EOC-Bench: Can MLLMs Identify, Recall, and Forecast Objects in an Egocentric World?
June 5, 2025
作者: Yuqian Yuan, Ronghao Dang, Long Li, Wentong Li, Dian Jiao, Xin Li, Deli Zhao, Fan Wang, Wenqiao Zhang, Jun Xiao, Yueting Zhuang
cs.AI
摘要
多模态大语言模型(MLLMs)的兴起推动了以自我为中心视觉应用的突破性进展。这些应用要求对物体具有持续且情境感知的理解,因为用户是在动态且杂乱的环境中与工具进行交互。然而,现有的具身基准主要集中于静态场景探索,强调物体的外观和空间属性,而忽视了用户交互引发的动态变化评估。为填补这一空白,我们引入了EOC-Bench,一个旨在系统评估动态自我中心场景中物体中心具身认知的创新基准。特别地,EOC-Bench包含3,277个精心标注的问答对,分为三个时间类别:过去、现在和未来,涵盖了11个细粒度评估维度和3种视觉物体引用类型。为确保全面评估,我们开发了一个混合格式的人机循环标注框架,包含四种问题类型,并设计了一种新颖的多尺度时间准确性度量标准,用于开放式时间评估。基于EOC-Bench,我们对多种专有、开源及物体级别的MLLMs进行了全面评估。EOC-Bench作为提升MLLMs具身物体认知能力的关键工具,为开发可靠的具身系统核心模型奠定了坚实基础。
English
The emergence of multimodal large language models (MLLMs) has driven
breakthroughs in egocentric vision applications. These applications necessitate
persistent, context-aware understanding of objects, as users interact with
tools in dynamic and cluttered environments. However, existing embodied
benchmarks primarily focus on static scene exploration, emphasizing object's
appearance and spatial attributes while neglecting the assessment of dynamic
changes arising from users' interactions. To address this gap, we introduce
EOC-Bench, an innovative benchmark designed to systematically evaluate
object-centric embodied cognition in dynamic egocentric scenarios. Specially,
EOC-Bench features 3,277 meticulously annotated QA pairs categorized into three
temporal categories: Past, Present, and Future, covering 11 fine-grained
evaluation dimensions and 3 visual object referencing types. To ensure thorough
assessment, we develop a mixed-format human-in-the-loop annotation framework
with four types of questions and design a novel multi-scale temporal accuracy
metric for open-ended temporal evaluation.
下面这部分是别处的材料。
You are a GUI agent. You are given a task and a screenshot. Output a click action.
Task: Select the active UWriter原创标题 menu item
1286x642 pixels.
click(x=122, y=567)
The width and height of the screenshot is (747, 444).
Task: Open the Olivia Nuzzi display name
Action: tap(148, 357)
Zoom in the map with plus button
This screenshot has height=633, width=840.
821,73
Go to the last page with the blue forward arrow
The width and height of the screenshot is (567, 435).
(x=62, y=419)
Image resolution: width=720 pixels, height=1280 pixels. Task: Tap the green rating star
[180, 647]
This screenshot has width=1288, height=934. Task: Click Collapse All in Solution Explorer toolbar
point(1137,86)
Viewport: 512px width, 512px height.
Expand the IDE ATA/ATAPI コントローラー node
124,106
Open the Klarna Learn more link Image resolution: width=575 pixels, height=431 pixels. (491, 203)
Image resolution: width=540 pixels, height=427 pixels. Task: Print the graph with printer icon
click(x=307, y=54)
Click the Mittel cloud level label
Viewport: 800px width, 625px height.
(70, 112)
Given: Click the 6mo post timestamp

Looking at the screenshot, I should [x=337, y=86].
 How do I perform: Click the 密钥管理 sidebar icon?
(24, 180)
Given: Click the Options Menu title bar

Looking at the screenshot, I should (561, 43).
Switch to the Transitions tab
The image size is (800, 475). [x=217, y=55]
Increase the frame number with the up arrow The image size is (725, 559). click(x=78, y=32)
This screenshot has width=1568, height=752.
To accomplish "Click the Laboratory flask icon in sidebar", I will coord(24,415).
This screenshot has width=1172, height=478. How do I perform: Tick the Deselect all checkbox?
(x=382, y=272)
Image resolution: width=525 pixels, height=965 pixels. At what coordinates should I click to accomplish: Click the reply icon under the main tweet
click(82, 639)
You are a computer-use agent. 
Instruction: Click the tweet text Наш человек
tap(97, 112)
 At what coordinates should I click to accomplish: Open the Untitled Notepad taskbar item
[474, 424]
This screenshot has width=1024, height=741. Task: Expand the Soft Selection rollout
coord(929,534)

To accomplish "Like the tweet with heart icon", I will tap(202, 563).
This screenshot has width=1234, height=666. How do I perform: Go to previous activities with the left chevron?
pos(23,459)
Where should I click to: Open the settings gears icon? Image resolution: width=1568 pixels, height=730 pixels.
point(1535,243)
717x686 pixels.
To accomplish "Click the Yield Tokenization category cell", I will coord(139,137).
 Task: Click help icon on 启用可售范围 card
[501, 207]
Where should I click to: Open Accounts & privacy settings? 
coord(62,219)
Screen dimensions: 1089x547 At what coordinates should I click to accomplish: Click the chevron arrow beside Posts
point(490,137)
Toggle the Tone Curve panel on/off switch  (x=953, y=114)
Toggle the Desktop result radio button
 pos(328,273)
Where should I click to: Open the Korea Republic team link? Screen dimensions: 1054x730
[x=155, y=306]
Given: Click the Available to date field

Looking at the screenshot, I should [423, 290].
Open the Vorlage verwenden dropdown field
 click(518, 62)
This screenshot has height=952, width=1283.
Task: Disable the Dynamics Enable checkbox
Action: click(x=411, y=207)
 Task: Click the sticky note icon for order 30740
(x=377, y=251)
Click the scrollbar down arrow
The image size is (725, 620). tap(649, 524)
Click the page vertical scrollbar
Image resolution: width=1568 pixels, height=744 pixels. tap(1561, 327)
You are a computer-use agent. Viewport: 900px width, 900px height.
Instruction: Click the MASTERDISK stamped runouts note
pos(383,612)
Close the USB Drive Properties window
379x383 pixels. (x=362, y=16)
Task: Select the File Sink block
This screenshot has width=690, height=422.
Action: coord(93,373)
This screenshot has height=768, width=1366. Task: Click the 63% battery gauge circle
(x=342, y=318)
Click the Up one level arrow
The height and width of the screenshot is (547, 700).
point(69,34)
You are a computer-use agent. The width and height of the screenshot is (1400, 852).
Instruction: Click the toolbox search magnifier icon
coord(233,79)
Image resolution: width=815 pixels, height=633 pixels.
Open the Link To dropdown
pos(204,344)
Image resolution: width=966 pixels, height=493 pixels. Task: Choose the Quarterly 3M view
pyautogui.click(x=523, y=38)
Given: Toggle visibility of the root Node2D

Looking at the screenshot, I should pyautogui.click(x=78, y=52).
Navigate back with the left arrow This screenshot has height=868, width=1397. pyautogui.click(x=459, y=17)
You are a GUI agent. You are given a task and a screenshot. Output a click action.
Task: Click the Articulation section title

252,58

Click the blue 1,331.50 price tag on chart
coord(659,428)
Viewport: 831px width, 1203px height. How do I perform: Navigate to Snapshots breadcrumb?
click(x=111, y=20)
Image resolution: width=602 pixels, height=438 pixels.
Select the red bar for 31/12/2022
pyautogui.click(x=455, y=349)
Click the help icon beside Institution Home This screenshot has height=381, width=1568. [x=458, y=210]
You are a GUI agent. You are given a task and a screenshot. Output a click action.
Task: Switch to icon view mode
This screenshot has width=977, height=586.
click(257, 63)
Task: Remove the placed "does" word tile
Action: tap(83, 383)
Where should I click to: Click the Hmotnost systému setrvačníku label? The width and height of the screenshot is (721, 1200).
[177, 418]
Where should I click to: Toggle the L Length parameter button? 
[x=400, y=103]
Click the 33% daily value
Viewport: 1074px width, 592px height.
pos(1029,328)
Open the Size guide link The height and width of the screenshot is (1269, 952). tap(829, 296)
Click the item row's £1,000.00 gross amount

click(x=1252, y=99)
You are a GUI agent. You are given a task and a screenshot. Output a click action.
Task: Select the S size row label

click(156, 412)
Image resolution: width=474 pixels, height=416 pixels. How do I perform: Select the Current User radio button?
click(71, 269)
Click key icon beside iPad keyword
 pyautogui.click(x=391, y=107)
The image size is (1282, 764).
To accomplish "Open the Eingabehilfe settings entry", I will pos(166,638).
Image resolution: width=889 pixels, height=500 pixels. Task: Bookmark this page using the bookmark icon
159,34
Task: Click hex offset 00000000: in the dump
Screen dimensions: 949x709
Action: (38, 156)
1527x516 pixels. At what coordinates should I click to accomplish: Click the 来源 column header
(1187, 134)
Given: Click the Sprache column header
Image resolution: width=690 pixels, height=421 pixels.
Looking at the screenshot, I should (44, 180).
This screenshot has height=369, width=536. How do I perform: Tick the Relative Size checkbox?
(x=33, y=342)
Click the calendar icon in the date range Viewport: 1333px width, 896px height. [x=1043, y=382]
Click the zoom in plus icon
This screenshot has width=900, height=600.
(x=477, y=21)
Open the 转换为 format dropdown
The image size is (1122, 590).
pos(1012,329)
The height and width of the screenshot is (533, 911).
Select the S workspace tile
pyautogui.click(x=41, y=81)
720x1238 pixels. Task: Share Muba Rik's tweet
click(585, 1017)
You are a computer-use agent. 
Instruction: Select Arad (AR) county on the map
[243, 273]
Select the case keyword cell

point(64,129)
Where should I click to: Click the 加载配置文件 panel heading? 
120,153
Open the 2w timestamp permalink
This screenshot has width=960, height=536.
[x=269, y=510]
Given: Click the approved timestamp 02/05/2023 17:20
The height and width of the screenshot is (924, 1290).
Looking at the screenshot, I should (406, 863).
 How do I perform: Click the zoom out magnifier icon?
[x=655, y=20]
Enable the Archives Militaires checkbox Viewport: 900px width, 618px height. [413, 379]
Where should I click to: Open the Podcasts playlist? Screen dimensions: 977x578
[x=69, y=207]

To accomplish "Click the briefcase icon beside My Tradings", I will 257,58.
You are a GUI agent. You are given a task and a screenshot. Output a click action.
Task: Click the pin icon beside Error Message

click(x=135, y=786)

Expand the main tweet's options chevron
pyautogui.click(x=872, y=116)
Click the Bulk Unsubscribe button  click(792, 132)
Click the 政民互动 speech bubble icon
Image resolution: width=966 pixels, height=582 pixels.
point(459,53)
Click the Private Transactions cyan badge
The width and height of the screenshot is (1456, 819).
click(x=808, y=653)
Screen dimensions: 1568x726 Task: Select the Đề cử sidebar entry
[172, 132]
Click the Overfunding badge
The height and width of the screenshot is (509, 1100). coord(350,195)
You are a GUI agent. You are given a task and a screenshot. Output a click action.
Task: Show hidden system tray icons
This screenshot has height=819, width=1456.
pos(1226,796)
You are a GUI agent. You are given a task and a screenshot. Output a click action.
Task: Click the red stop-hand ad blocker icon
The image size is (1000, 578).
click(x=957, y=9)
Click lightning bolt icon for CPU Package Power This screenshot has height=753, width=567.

Based on EOC-Bench, we conduct
comprehensive evaluations of various proprietary, open-source, and object-level
MLLMs. EOC-Bench serves as a crucial tool for advancing the embodied object
cognitive capabilities of MLLMs, establishing a robust foundation for
developing reliable core models for embodied systems.